Dennagon searches his memory and eventually decides to use Shevinoth’s name since it’s the only thing he can think of. It works and thousands of icons start popping up that basically contain the sum of all human and dragon knowledge.
Shevinoth explains that all this information is for Dennagon, because – don’t say it, goddamnit
“Only you can defeat Drekkenoth and his evil minions.” (page 163)
Dennagon picks up one of the cables which then automatically connects itself to his brain. As the Matrix starts spinning up to initiate the download, Dennagon has a moment of clarity where he wonders if this is going to be like the black orbs of knowledge that he’s been fastidiously ignoring for years – and then the download starts and he learns string theory, C++, Java, and a shitload of other things in the space of the next 90 seconds. That’s not a joke: the text states he learns string theory, C++, and Java. After a minute, though, Dennagon realizes it’s starting to attack his brain and starts trying to break the cable free.
Shevinoth explains that he’s becoming part of the Mainframe – all knowing, but without free will, which seems like a dumb thing to say before the process completes and Dennagon loses his free will. Naturally, this immediately backfires, as Dennagon whips the pistol out of his belt and starts blasting the computer until it shatters and shuts down. Then he punches Shevinoth in the face. The mask falls off, revealing…Drekkenoth.
Nice one, Dennagon.
Our not-terribly-smart hero takes off with Drekkenoth in hot pursuit. After some poorly choreographed violence, Drekkenoth turns to his precious wristwatch that you’ll remember Dennagon dismissing a few pages ago.

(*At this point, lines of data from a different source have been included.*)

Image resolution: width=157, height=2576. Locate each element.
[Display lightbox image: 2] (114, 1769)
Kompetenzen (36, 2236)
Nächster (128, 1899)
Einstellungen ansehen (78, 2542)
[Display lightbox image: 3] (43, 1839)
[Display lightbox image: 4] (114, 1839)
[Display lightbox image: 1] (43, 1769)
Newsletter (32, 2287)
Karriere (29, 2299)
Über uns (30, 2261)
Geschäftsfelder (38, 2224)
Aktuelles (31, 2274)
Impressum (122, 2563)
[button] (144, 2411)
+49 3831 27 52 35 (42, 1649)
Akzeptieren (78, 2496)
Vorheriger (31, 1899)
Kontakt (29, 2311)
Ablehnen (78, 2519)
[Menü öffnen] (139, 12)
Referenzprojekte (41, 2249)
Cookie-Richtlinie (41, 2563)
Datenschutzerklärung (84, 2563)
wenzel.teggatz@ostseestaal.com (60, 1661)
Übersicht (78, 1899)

Drekkenoth turns the dials and uses it to warp the very fabric of space – surprise! – and Dennagon basically finds himself running in slow motion. Drekkenoth pulls out a plasma cannon and Dennagon frantically searches his newfound knowledge and hits upon a plan.
You know, if your plan to incapacitate your enemy involves giving him all the knowledge in the universe to destroy his free will, you really should make sure that the enemy can’t interrupt the process halfway through. Or, in other words, Drekkenoth’s just as fucking stupid as Dennagon.
Dennagon decides to run AT Drekkenoth instead of away from him, which makes him move faster rather than slower. Drekkenoth fires his super-powered computer-guided plasma cannon and, naturally, misses. Dennagon rapidly approaches and then hits the speed of light, which serves to pop him backward in time, so he suddenly vanishes out of that “now”.
We are now just past the halfway point of this book.